Exercise task
Could you type out every line of the records below without changing anything, leaving out the pictures?

--- START Exercise data ---

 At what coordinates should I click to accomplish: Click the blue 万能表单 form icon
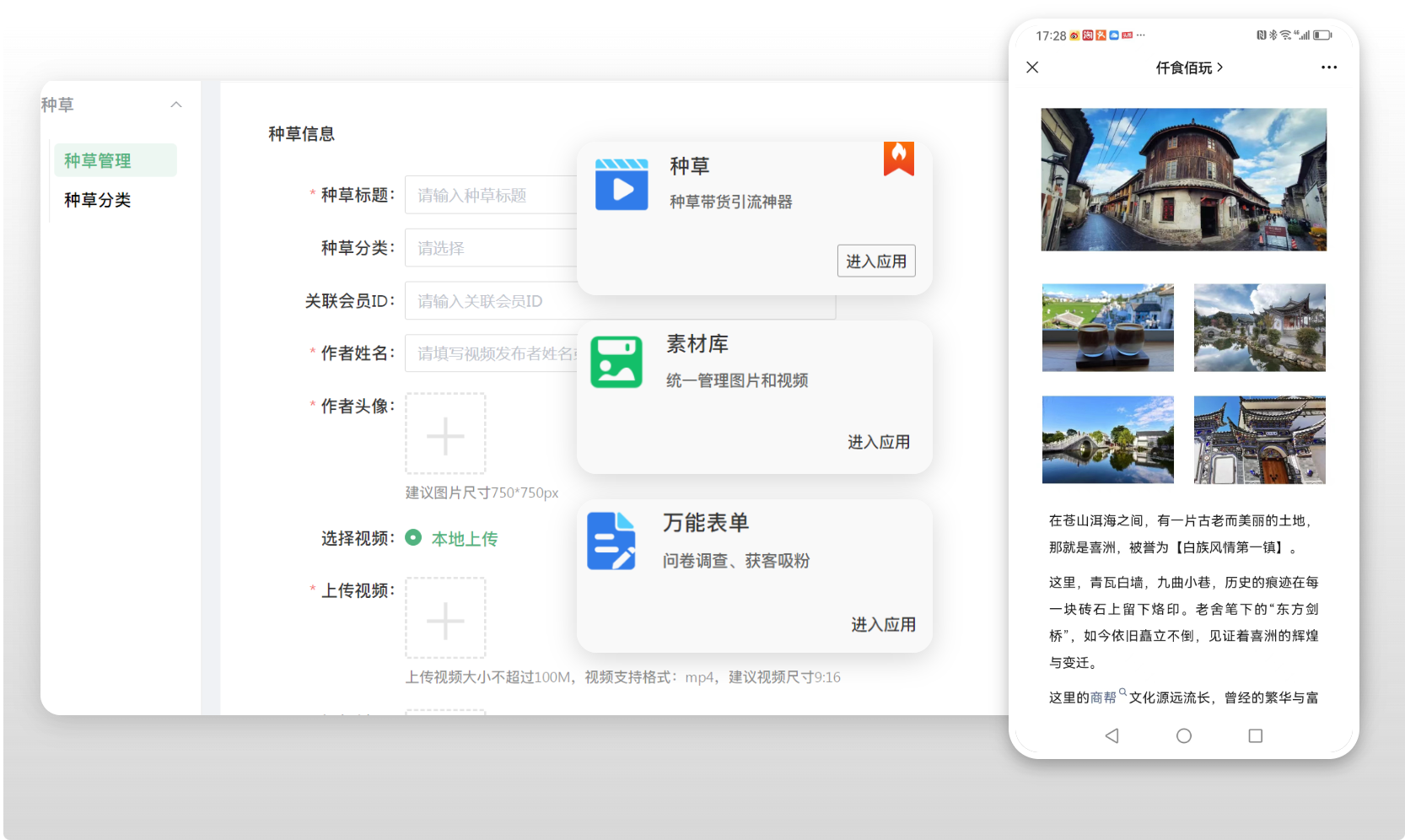(611, 541)

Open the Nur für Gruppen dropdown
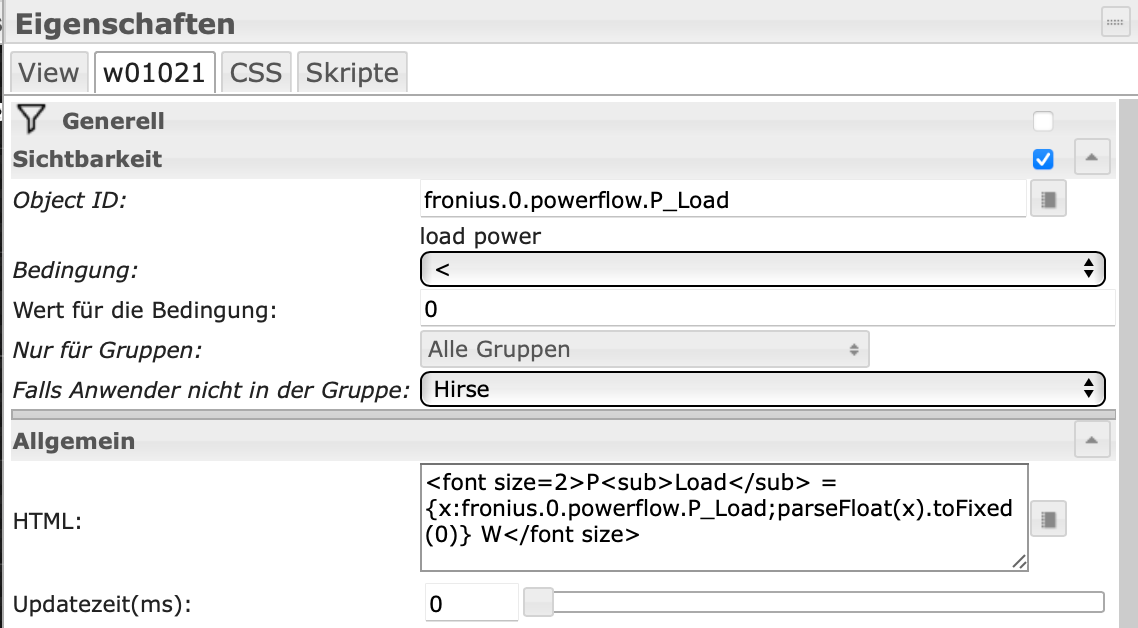click(645, 350)

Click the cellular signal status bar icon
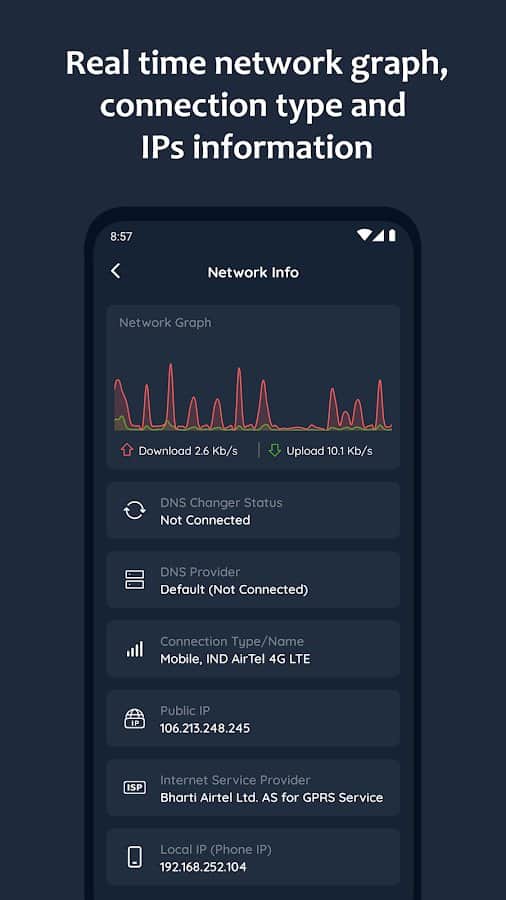(378, 235)
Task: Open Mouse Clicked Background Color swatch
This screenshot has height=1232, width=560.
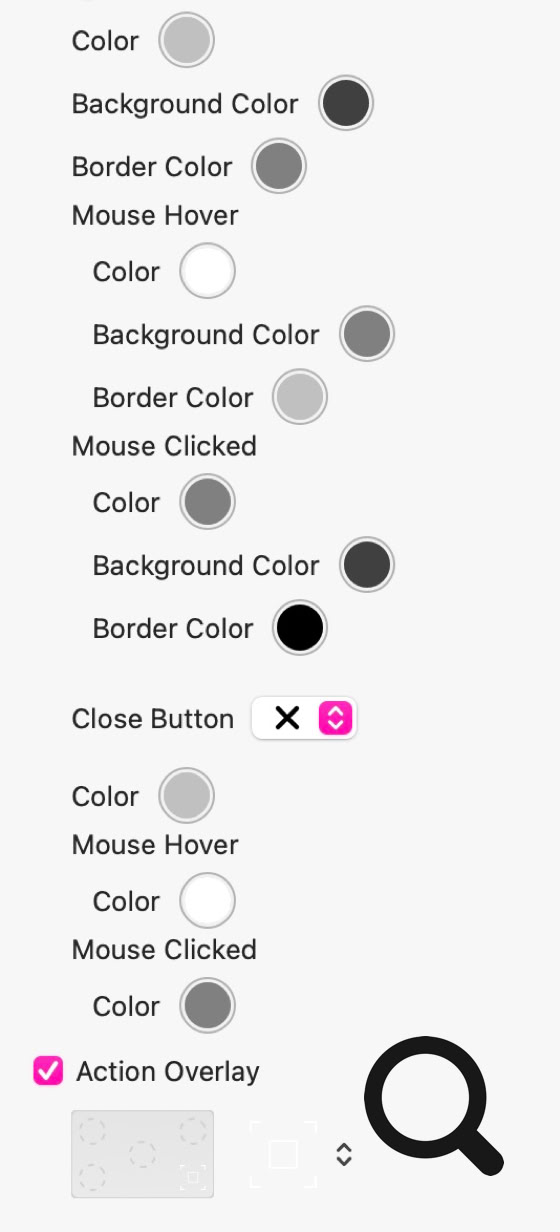Action: coord(367,565)
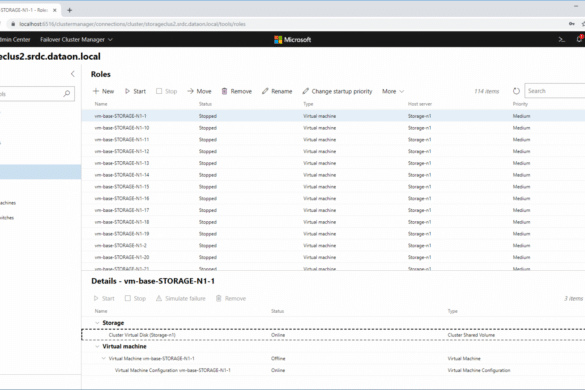Click the Change startup priority icon

point(306,91)
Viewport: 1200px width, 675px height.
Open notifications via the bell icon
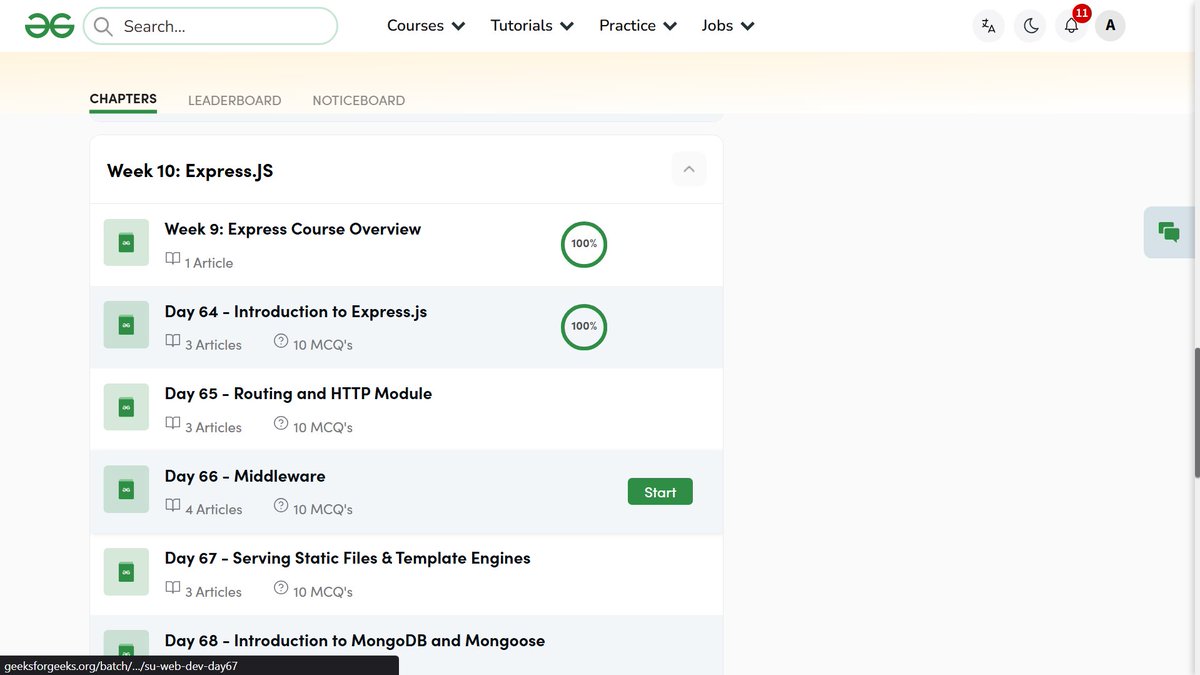[x=1070, y=25]
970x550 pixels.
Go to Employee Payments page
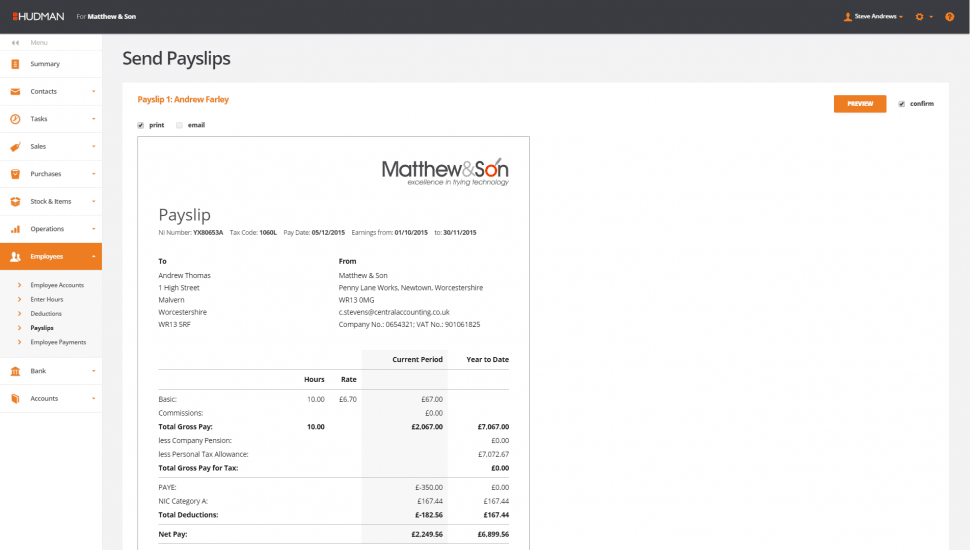coord(59,342)
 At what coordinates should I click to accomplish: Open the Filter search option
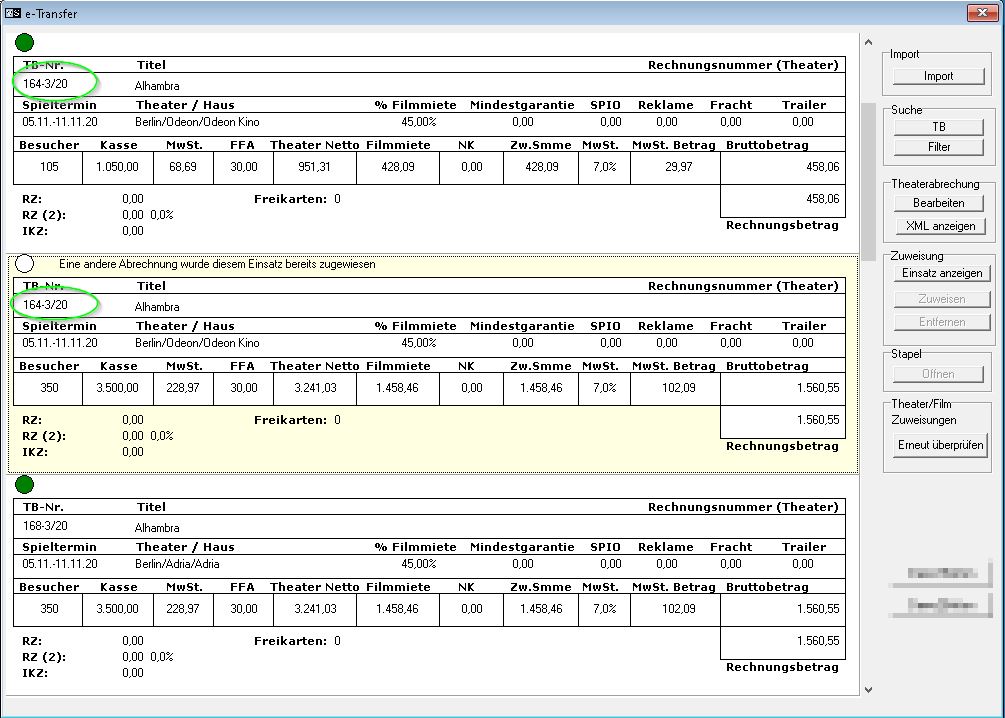[938, 147]
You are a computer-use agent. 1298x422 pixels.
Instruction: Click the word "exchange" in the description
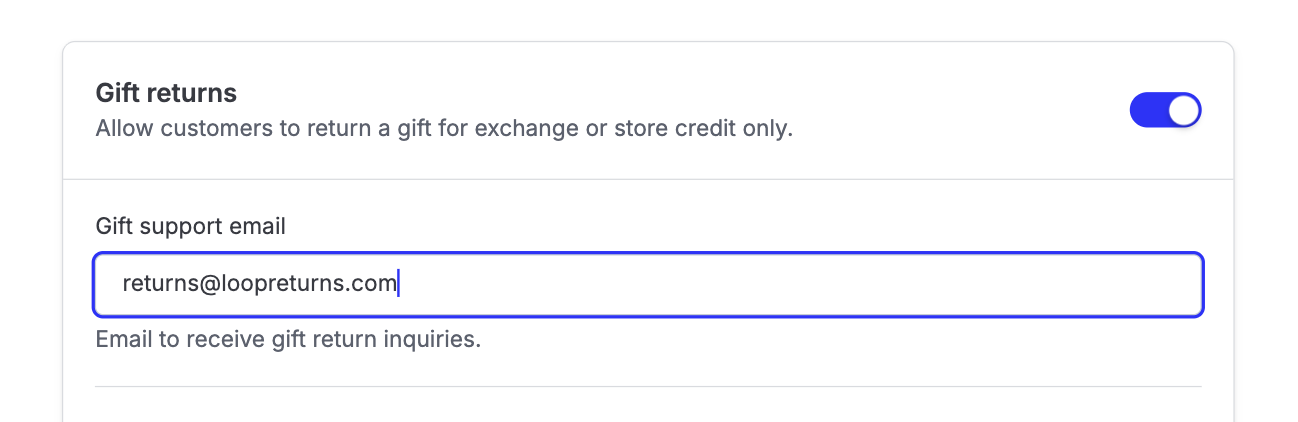[x=531, y=129]
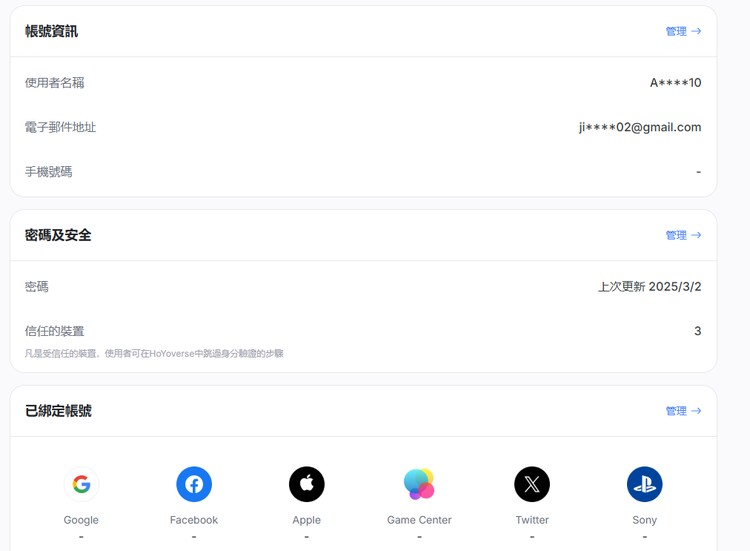Open 管理 link for 帳號資訊
The height and width of the screenshot is (551, 750).
coord(683,31)
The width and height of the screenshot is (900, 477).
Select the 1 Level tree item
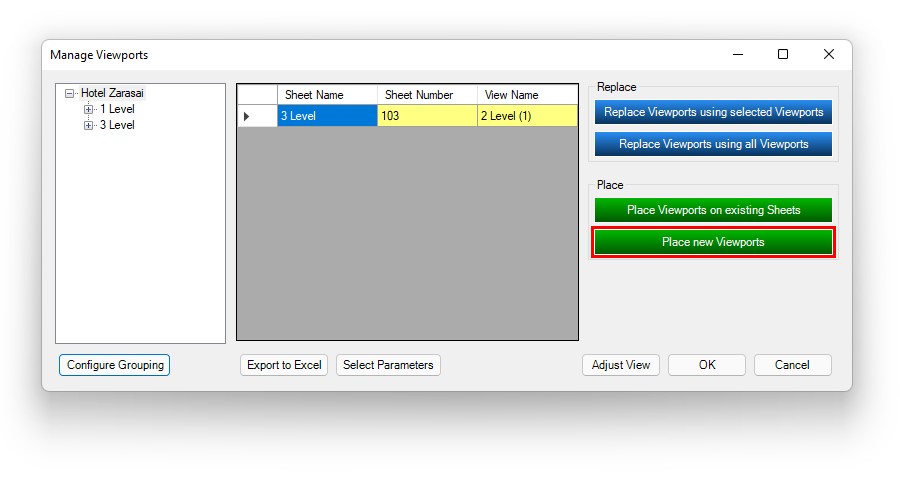coord(117,110)
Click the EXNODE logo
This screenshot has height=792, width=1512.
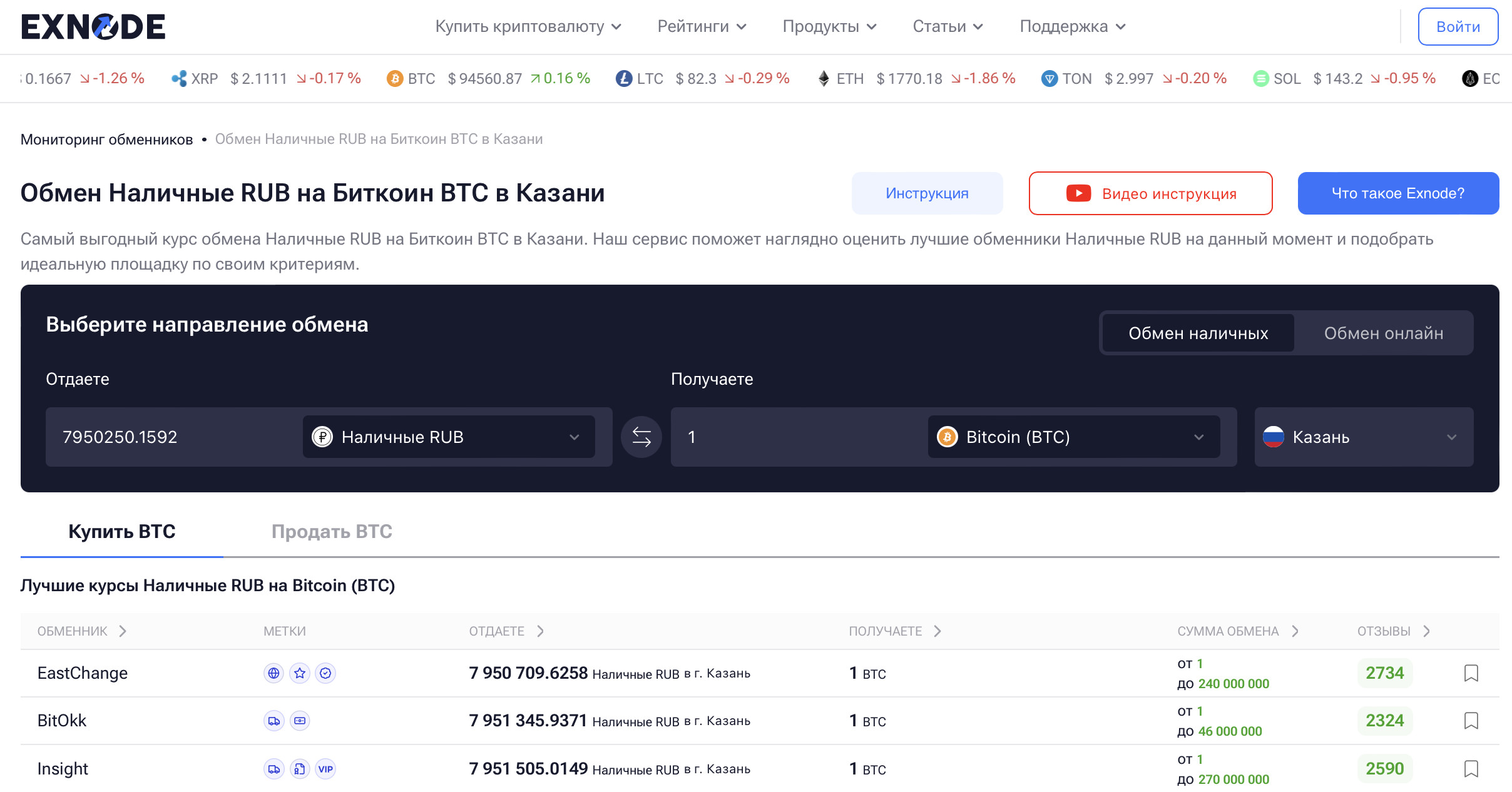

--- END Exercise data ---

Task response
 At what coordinates should I click to accomplish: Click the blue 万能表单 form icon
(611, 541)

Open the Nur für Gruppen dropdown
click(645, 350)

Click the cellular signal status bar icon
(378, 235)
Task: Open Mouse Clicked Background Color swatch
This screenshot has height=1232, width=560.
Action: coord(367,565)
Click the Change startup priority icon

point(306,91)
Viewport: 1200px width, 675px height.
Open notifications via the bell icon
[x=1070, y=25]
970x550 pixels.
Go to Employee Payments page
coord(59,342)
 At what coordinates should I click to accomplish: Open the Filter search option
[938, 147]
You are a computer-use agent. 1298x422 pixels.
Instruction: Click the word "exchange" in the description
[x=531, y=129]
Open 管理 link for 帳號資訊
The height and width of the screenshot is (551, 750).
coord(683,31)
The width and height of the screenshot is (900, 477).
Select the 1 Level tree item
coord(117,110)
Click the EXNODE logo
This screenshot has height=792, width=1512.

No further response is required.